(Records for pointing to text and elements)
***
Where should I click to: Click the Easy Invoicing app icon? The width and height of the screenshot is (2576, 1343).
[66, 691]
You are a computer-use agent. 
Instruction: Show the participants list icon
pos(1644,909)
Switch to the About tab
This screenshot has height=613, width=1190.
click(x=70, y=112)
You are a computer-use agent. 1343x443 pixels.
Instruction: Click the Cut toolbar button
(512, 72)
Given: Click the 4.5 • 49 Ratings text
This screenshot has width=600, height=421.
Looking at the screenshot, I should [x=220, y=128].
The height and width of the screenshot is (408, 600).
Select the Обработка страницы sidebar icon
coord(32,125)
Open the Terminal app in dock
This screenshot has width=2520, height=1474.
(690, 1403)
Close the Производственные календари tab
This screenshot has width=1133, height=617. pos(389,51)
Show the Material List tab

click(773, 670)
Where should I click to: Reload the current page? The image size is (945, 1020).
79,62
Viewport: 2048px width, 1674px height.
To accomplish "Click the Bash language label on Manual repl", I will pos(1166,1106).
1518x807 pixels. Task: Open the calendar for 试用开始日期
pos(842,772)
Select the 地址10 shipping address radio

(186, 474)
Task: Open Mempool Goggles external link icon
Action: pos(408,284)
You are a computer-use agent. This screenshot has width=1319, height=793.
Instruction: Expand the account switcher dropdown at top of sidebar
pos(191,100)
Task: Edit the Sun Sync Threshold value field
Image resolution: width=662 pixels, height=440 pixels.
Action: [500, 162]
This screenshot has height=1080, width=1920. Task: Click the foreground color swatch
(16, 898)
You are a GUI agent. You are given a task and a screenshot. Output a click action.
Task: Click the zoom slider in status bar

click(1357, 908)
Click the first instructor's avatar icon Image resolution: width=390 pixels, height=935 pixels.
***
__Exercise details__: State how many lines of the records above contain the string "Where", with case counting, and give only the number.

__Result__: 2